I'm not going to go into my developing theory or approach on this here blog. It's not well-formed yet, and when it finally does get well-formed, I intend to bottle and sell it rather than giving it away for free on the Internet.

But, because I always try to provide my readers with a little taste of the quirk that is my approach to life, I will tell you what I did last weekend, when I was working a LOOOOOOOONG day at the H4TCI.

I wrote S2's life story. Without her permission or even her knowledge. Personally, I think that may be a little ... rude, because it does technically belong to her. And the fact that I wrote it in first person ... well, some people might consider that a violation in some way.

But your UCM is nothing if not faithfully and earnestly disrespectful. So I went ahead and did it anyway.

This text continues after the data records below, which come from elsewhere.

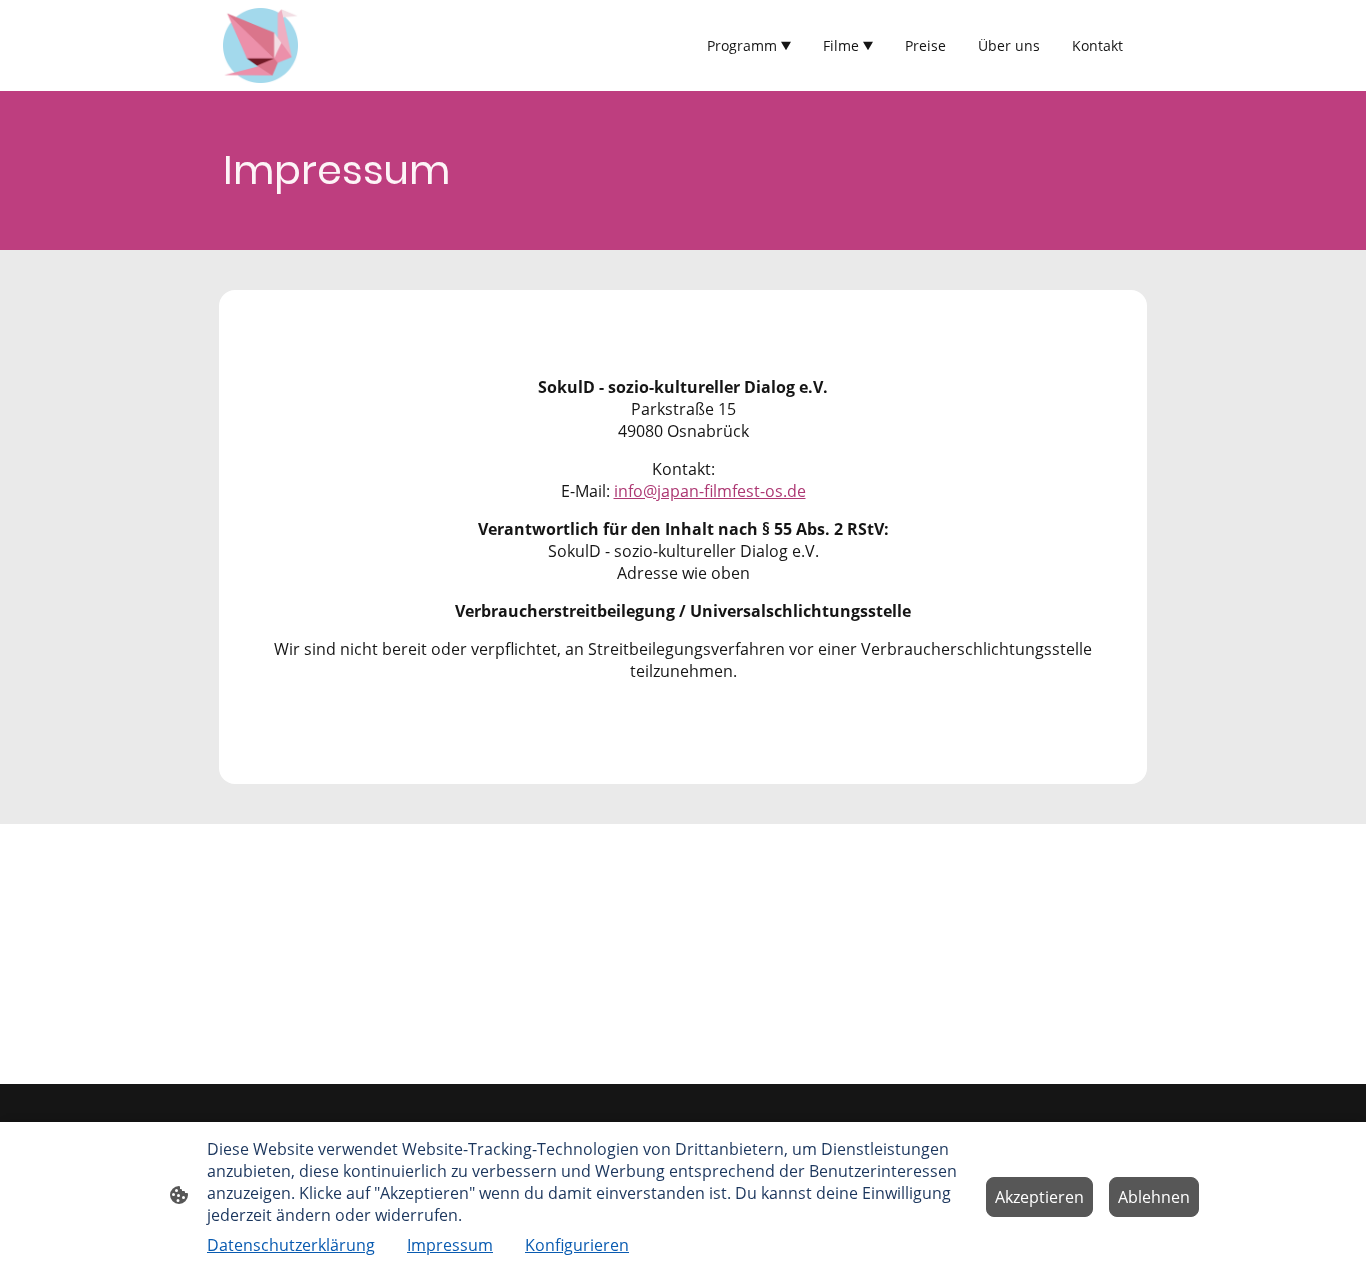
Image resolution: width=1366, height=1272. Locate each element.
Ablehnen (1154, 1197)
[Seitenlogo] (260, 45)
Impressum (450, 1245)
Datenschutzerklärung (291, 1245)
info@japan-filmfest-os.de (710, 491)
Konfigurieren (577, 1245)
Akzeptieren (1039, 1197)
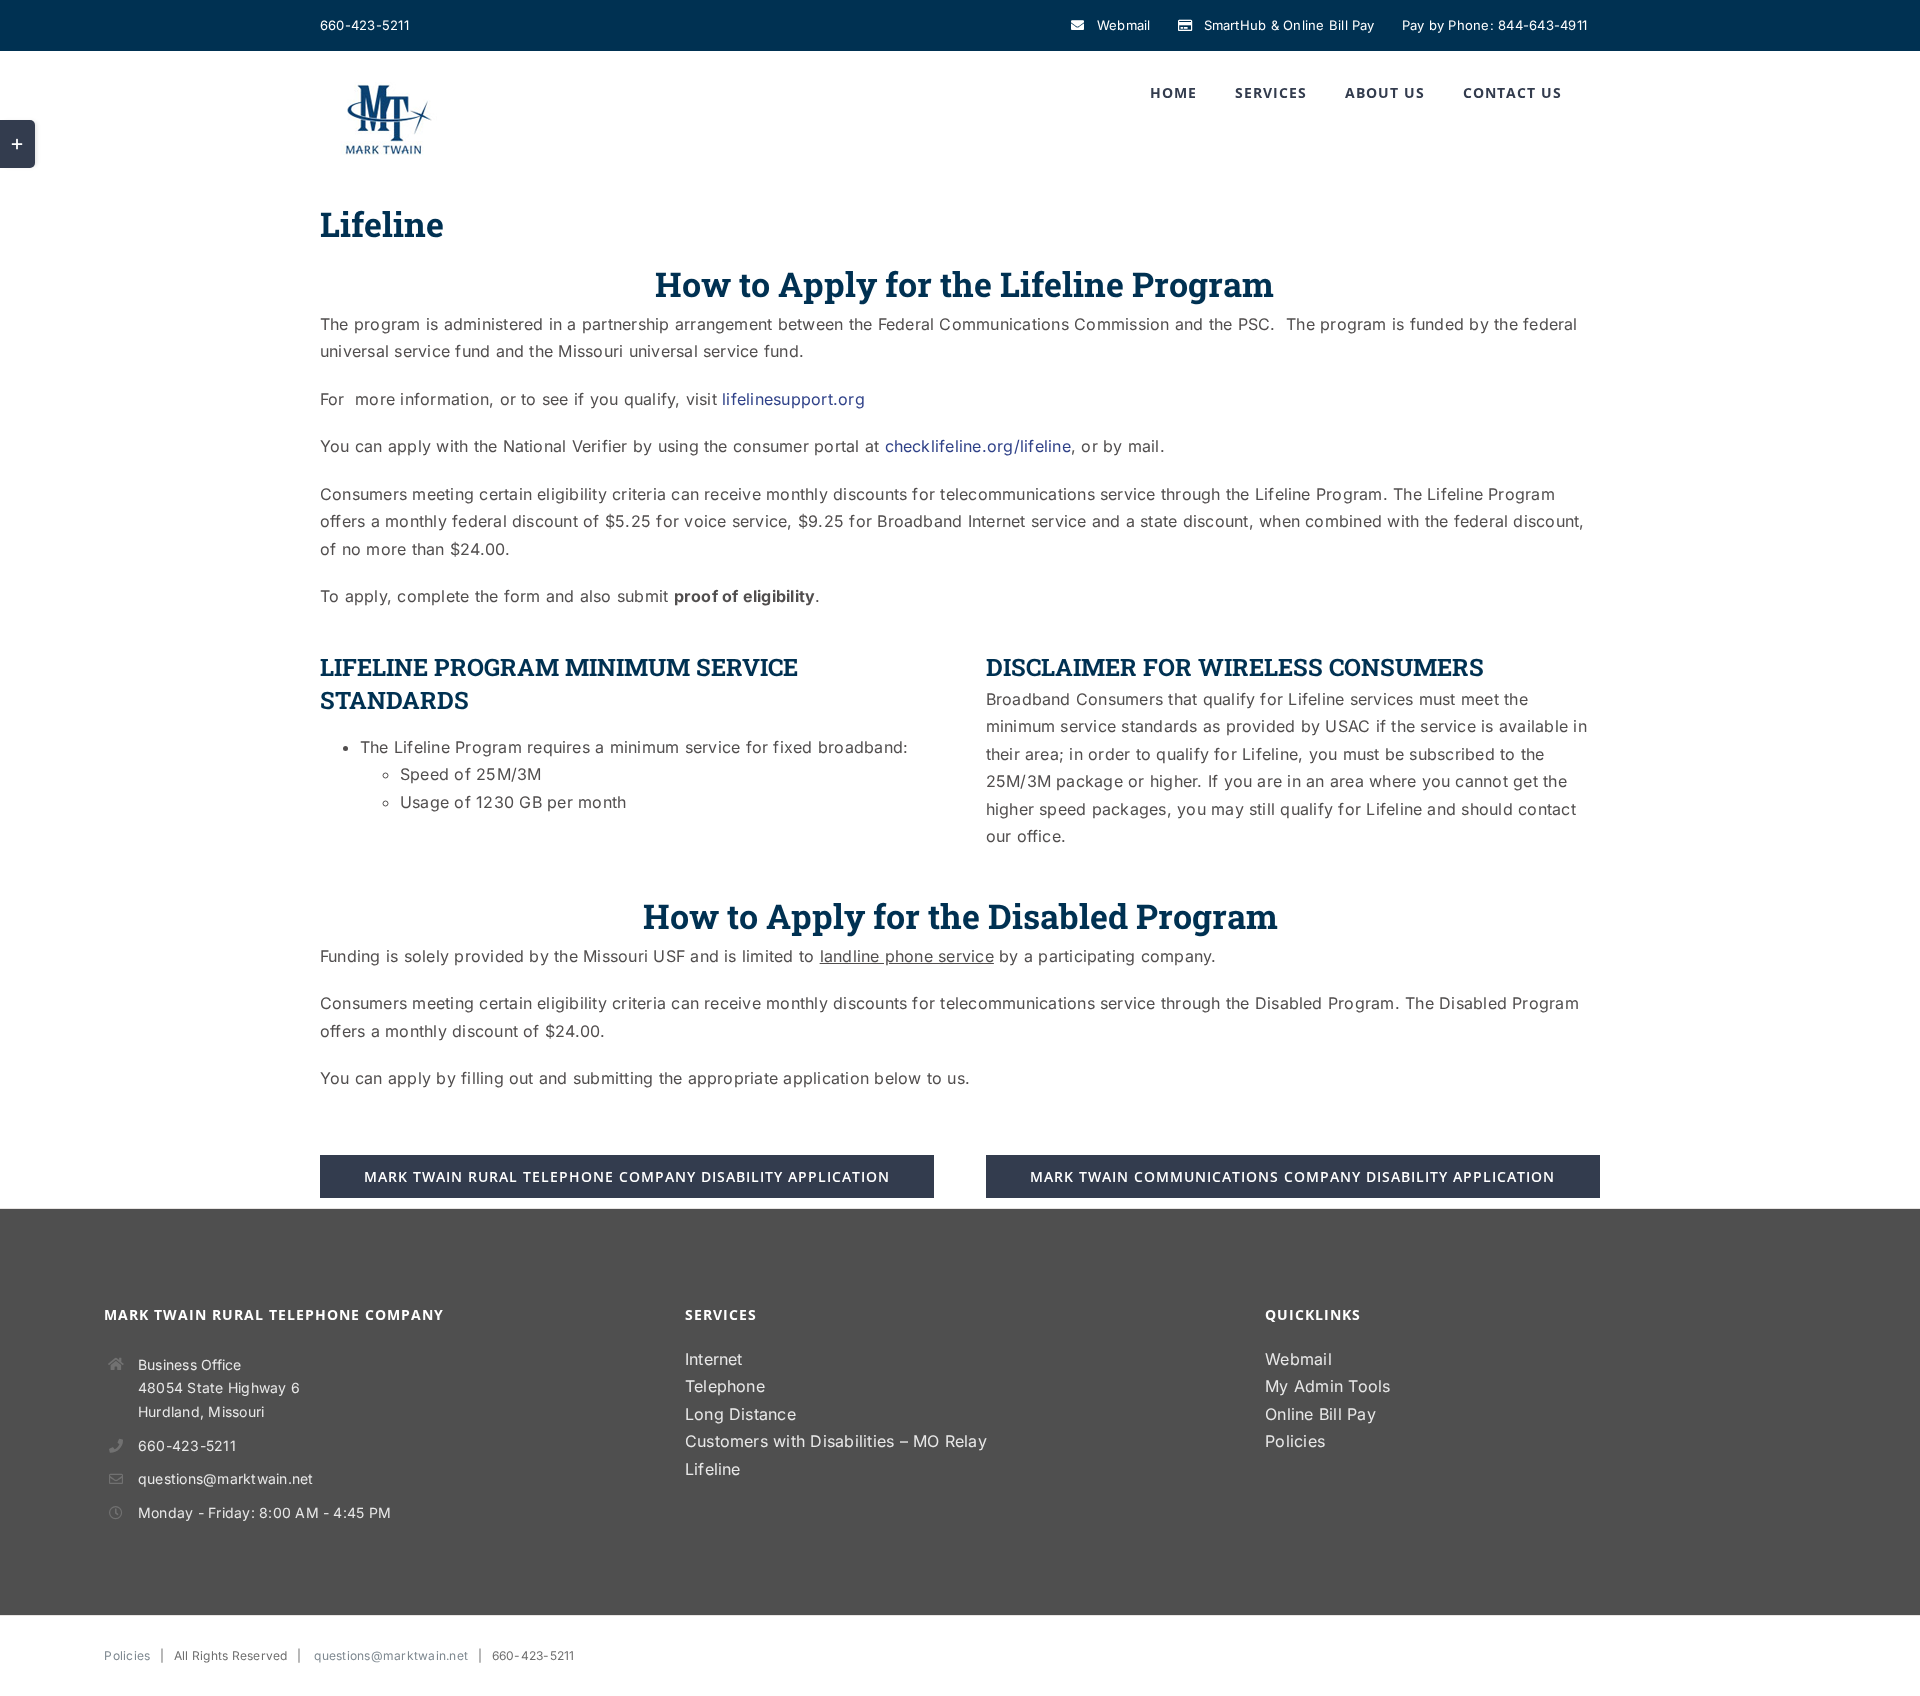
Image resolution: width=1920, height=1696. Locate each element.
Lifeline (713, 1469)
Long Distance (740, 1414)
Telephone (725, 1386)
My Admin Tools (1327, 1386)
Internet (714, 1359)
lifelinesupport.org (793, 399)
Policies (1295, 1441)
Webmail (1298, 1359)
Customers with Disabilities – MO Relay (836, 1441)
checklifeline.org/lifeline (978, 446)
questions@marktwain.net (226, 1478)
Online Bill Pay (1320, 1414)
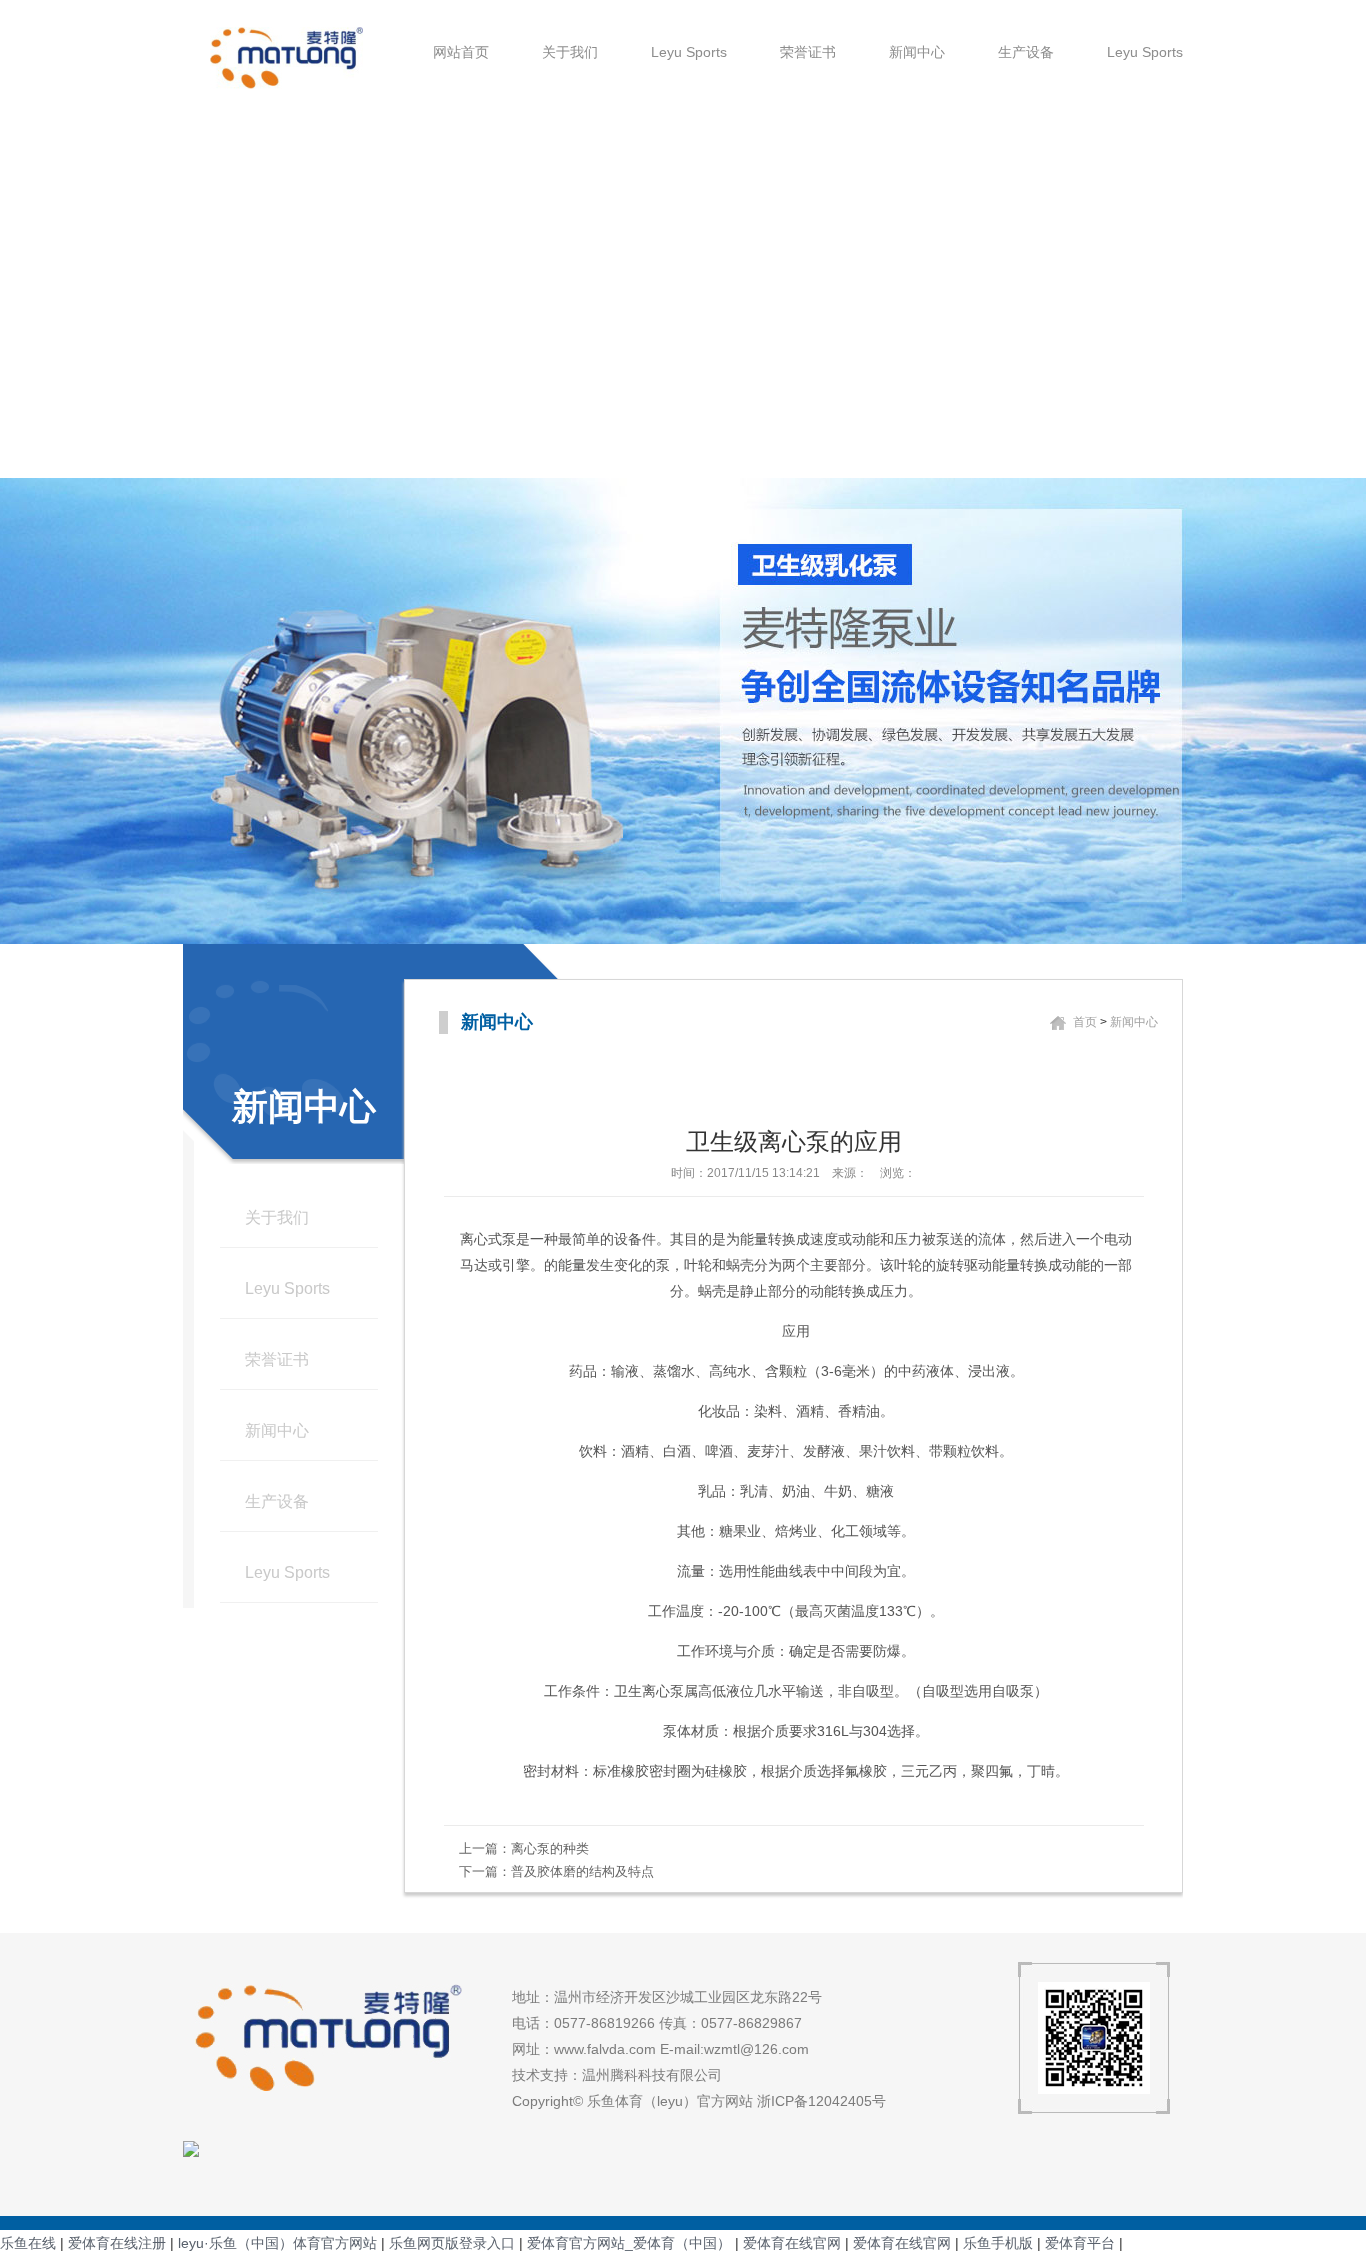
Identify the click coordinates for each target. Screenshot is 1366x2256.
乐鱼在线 (28, 2243)
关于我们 (570, 52)
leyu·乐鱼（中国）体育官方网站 (277, 2243)
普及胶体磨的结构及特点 (582, 1871)
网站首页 (461, 52)
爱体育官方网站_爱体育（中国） (629, 2243)
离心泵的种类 (550, 1848)
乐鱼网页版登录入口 (452, 2243)
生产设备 (1026, 52)
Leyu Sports (689, 52)
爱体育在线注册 (117, 2243)
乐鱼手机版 (998, 2243)
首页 (1085, 1022)
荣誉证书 (808, 52)
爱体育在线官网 (792, 2243)
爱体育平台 (1080, 2243)
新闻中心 (917, 52)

Now, to be fair, just because I claim to have written her "life story" doesn't mean I wrote it accurately. It is, admittedly, a flawed version of events. It starts out with the flaw of being drawn only on the base of our conversations over the past two years, conversations that were never intended to transmit her life story.

Also, S2 is essentially a private person, so she keeps a lot of personal stuff to herself.

And, finally, I do so much of the talking in our relationship that she appeared to me last night in a dream and said she had found me hiding where I was (hiding from murderous space aliens) because, "I heard you talking. You were talking to yourself. Apparently, you are *always* talking!") So with all my talking, it's possible S2 has not found an open mic within our friendship through which she could actually transmit her life stories. (Truth: S2 has never in waking life complained to me that I talk to much. That's my own issue.)

Anyway, it turns out that I've collected more data than I realized. I wrote a little more than four pages, single spaced, and S2 said I "hit all the big ones." And in talking about it, I realized again how much more I actually knew -- particularly the ways in which she once used her parent's credit card -- that I was not able to tap into while I was doing this exercise.

Exactly what the *point* of my exercise was, however, is not quite clear. Some of it stemmed from a conversation last week in which I told S2 I think she knows a lot more about me than I know about her. (Perhaps if I would stop talking sometimes....) Some it stemmed from this "obsession" I have with life narrative. Some of it was just a matter of testing my memory, particularly when it hadn't been intentionally collecting information.

It was such an interesting thing to do that I considered trying my hand at more people in my life. Just to see what I think I know about them and what they're telling me about themselves. Or, at least, what I have managed to remember.

The only problem with that idea -- truth: there are actually *many* problems with it -- is that I don't have the time to do it. I can barely keep up on my own life story. My frame of reference seems to be shifting in ways I can't quite catch up to right now.

However, at some point, I imagine this might be part of the work I do with people. If that's so -- and if death begins to malinger on your horizon (or if you are just interested in giving form to your story) -- hunt me down, and we'll do some work around it.

In the meantime, I guess I can say to S2: I gotcha covered.*

(*indicates a margin of error +/- 3 percent)

1 comment:

Whirling Dervish said...

oh, do me! :) Remember when I did yours- it spanned almost 15 pages of graph paper!